Another set of secondary statistics are the covariances of the fitted parameters. The covariance is an estimate of the amount of uncertainty in the parameter estimate given the available data. As the number of data points increases (for a given basis), the variances and covariances tend to decrease. To compute the covariances, a copy of Index K is required (since the covariance matrix is square in K); hence, you need to create a new index node defined as:

Index K2 := CopyIndex(K)

The co-variances are then computed as:

Invert( Sum(B * B[K=K2] / S^2, I ), K, K2 )

The diagonal elements of this matrix give the variance in each parameter. Since there is only a finite number of samples, the parameter estimate may be off a bit due to random chance, even if the linear model assumption is correct; this variance indicates how much error exists from random chance at the given data set size.

With S and CV_C (the covariance of parameters C), a distribution on the expected value of Y can be obtained for a given input X (indexded by I), using:

 Variable Coef := Gaussian( C, CV_C, K, K2 )
 Variable Y_predicted := Sum(Coef * X, K ) + Normal(0,S)

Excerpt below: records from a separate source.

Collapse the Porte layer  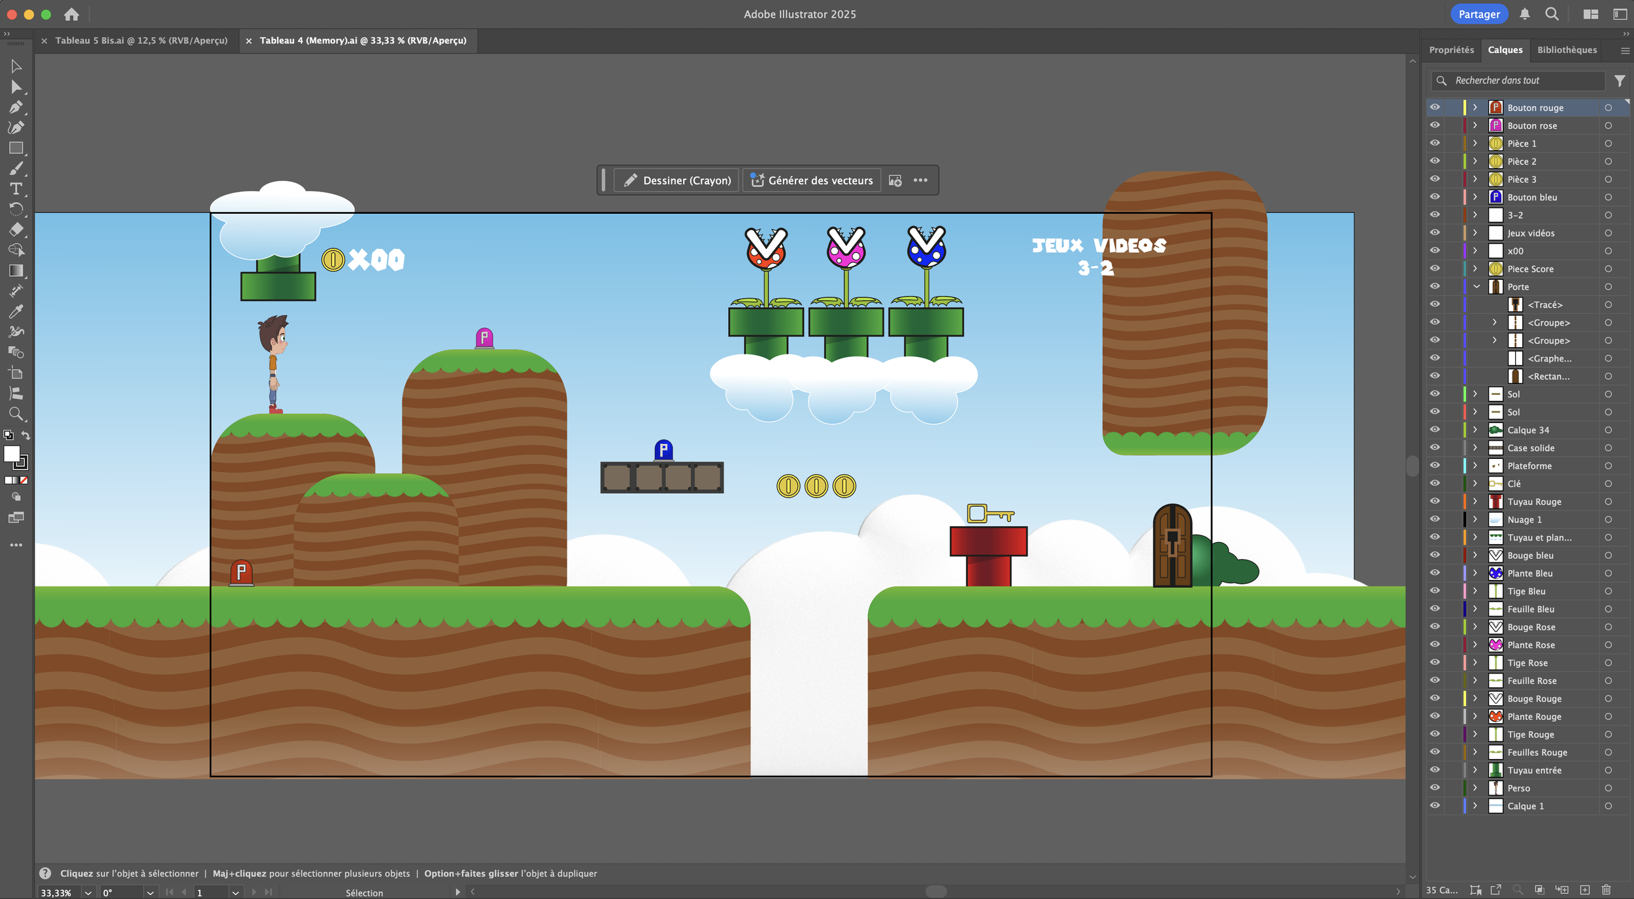coord(1476,286)
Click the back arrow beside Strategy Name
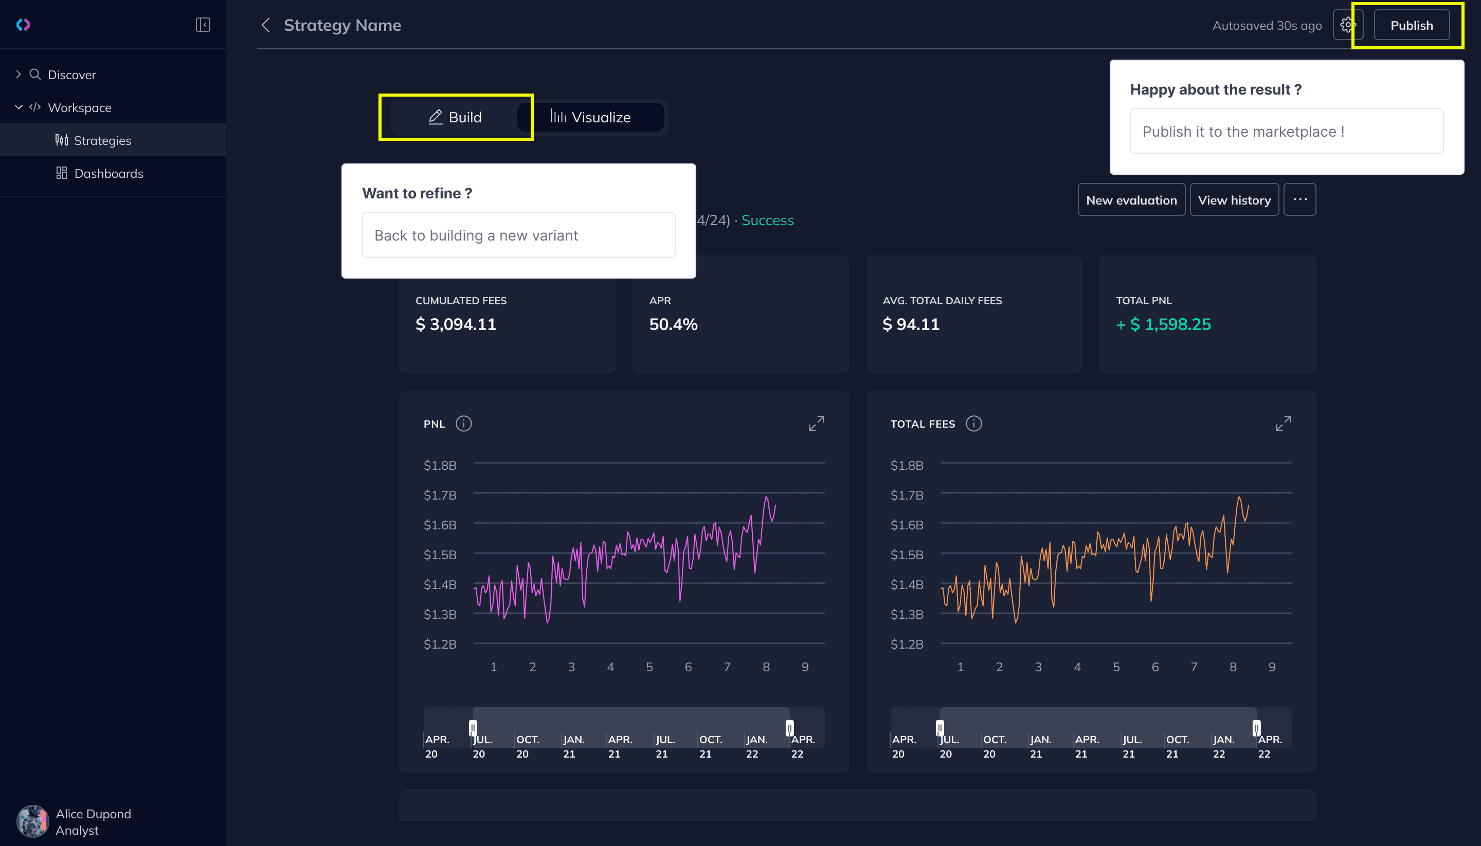1481x846 pixels. (x=266, y=25)
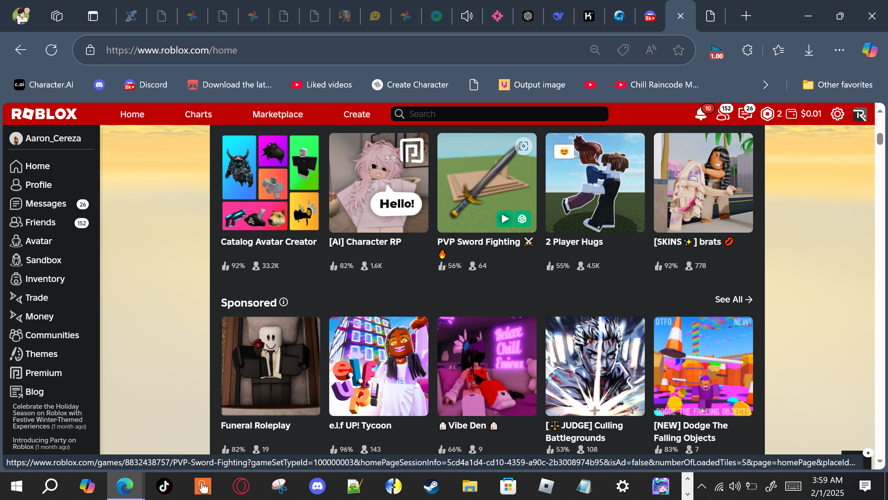Expand the favorites bar overflow chevron
The image size is (888, 500).
tap(766, 85)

The RegressionDist returns the uncertain coefficients directly, and is the more convenient function to use when you wish to estimate the uncertainty in your predicted value.

Numeric Limitations

The Regression function encounters numeric imprecisions, and therefore returns poor results, when the numbers in the basis are very large. If your numbers are routinely exceeding 1M for any particular basis value, it is best to scale those values (e.g., dividing by 1M) before applying Regression, and then if you need to, you can scale the resulting coefficient afterwards.

Numeric imprecisions from large numbers have been reported in models where the numbers were in the range of 100M. To play safe, we've used 1M as a recommended point at which you should consider scaling.